# Vivaldi - Pretty Samey



## classical yorkist (Jun 29, 2017)

I mean I like his music and all but his string works are pretty samey right? All that speedy sawing away at the violins, I always know when I'm listening to Vivaldi.

NB Love his religious works though


----------



## PlaySalieri (Jun 3, 2012)

classical yorkist said:


> I mean I like his music and all but his string works are pretty samey right? All that speedy sawing away at the violins, I always know when I'm listening to Vivaldi.
> 
> NB Love his religious works though


some of the 100+ vc are good though.

and the 4 seasons is probably the greatest set of vcs composed in the baroque period.


----------



## Oldhoosierdude (May 29, 2016)

I think the same thing. Four seasons are one of my favorite pieces. His Vespers are excellent. And a few other things are good. And the rest are repeats and imitations.


----------



## David Phillips (Jun 26, 2017)

classical yorkist said:


> I mean I like his music and all but his string works are pretty samey right?

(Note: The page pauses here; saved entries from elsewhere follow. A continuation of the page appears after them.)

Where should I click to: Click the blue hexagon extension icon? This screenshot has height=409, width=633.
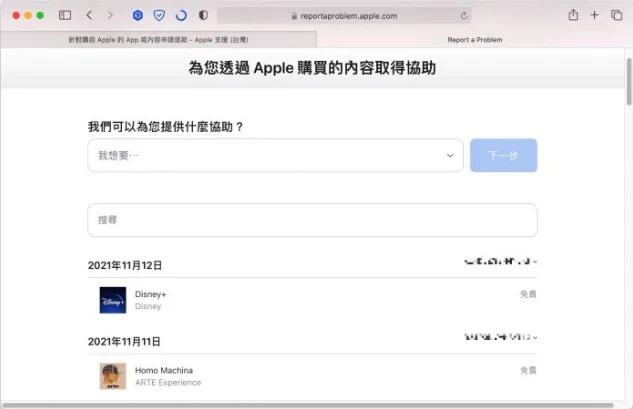point(137,16)
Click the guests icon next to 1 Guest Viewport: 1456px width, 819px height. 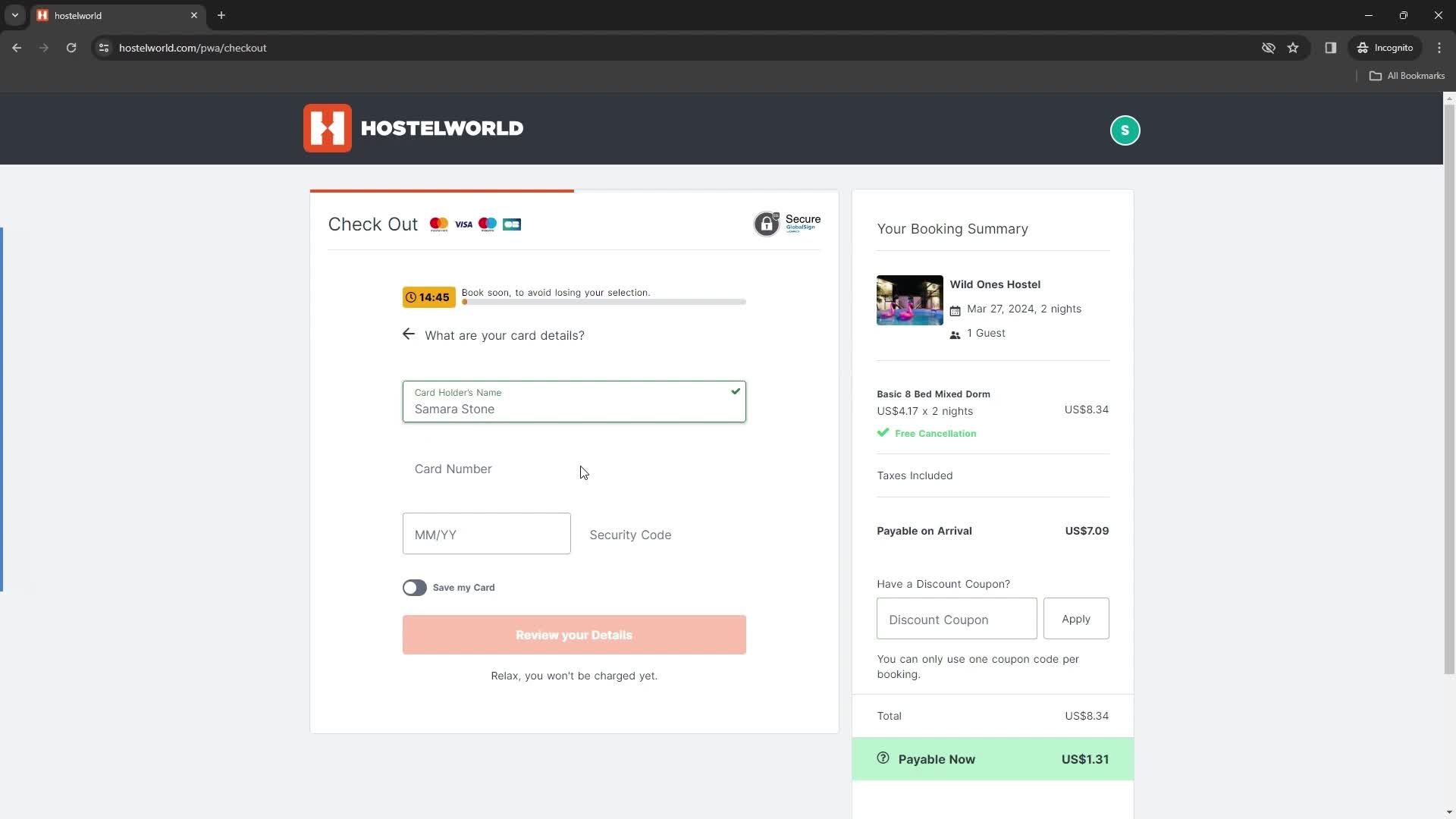pyautogui.click(x=955, y=333)
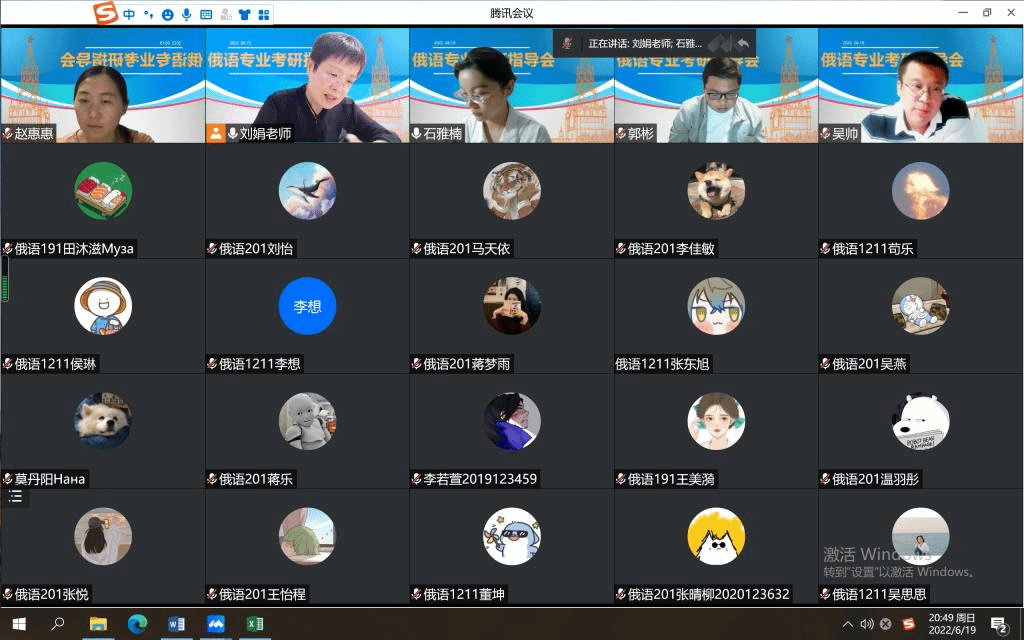Open the Windows notification center

pos(997,625)
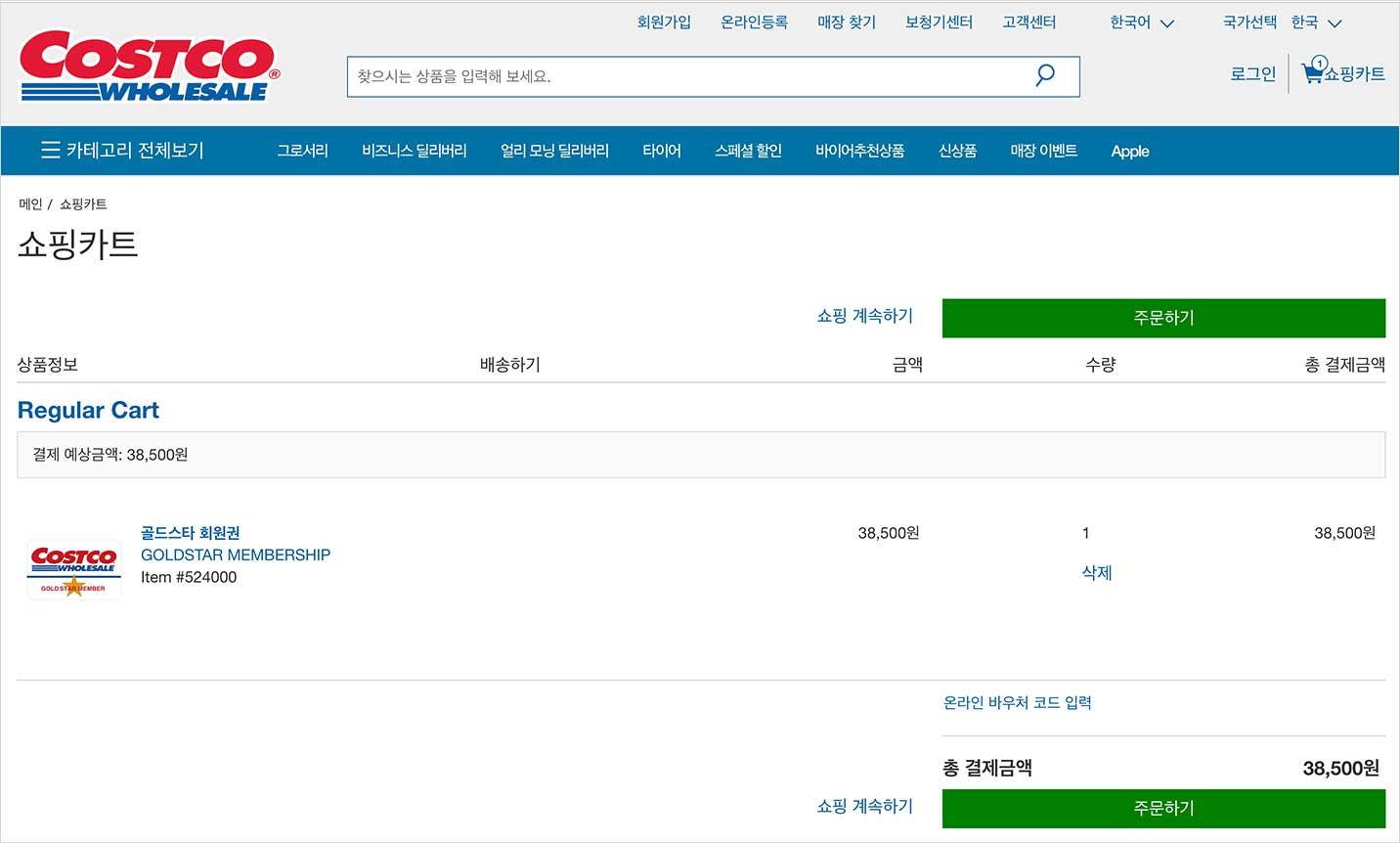
Task: Open the 고객센터 customer service page
Action: tap(1028, 22)
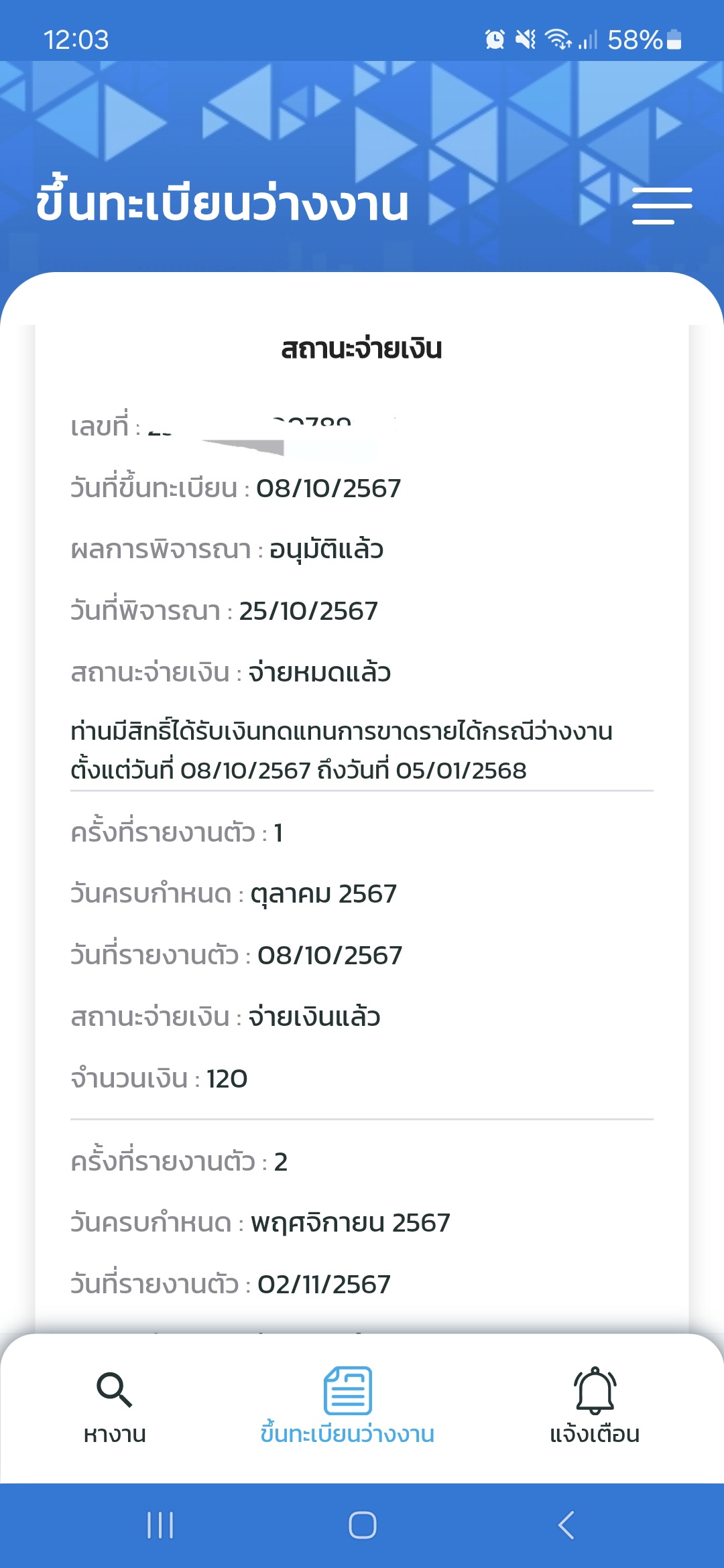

All that speedy sawing away at the violins, I always know when I'm listening to Vivaldi.
> 
> NB Love his religious works though


I used to think like this too, but a lot of listening to Vivaldi has convinced me otherwise.


----------



## Woodduck (Mar 17, 2014)

Vivaldi's concertos all sound the same when you're not listening to them.


----------



## eugeneonagain (May 14, 2017)

I'm starting to think that as much as a composer's 'style' or tendency to repetition, modern recording technology also has a lot to answer for. In the days when people heard fewer performances they probably didn't fixate on this as much as the modern listener working his way through a Vivaldi - complete works box-set in 24 hours, assisted by an espresso machine.

Anyone who has ever tried listening to _all_ - that is every single one - of Beethoven's piano sonatas one after the other (and who is being honest) will admit that they all start to merge a bit after a while. Very likely much different than ordering a pony a trap to go and watch the newly-composed maestro's sonatas as they were premièred. And he wrote less than 500 of those.


----------



## mathisdermaler (Mar 29, 2017)

eugeneonagain said:


> I'm starting to think that as much as a composer's 'style' or tendency to repetition, modern recording technology also has a lot to answer for. In the days when people heard fewer performances they probably didn't fixate on this as much as the modern listener working his way through a Vivaldi - complete works box-set in 24 hours, assisted by an espresso machine.
> 
> *Anyone who has ever tried listening to all - that is every single one - of Beethoven's piano sonatas one after the other (and who is being honest) will admit that they all start to merge a bit after a while.* Very likely much different than ordering a pony a trap to go and watch the newly-composed maestro's sonatas as they were premièred. And he wrote less than 500 of those.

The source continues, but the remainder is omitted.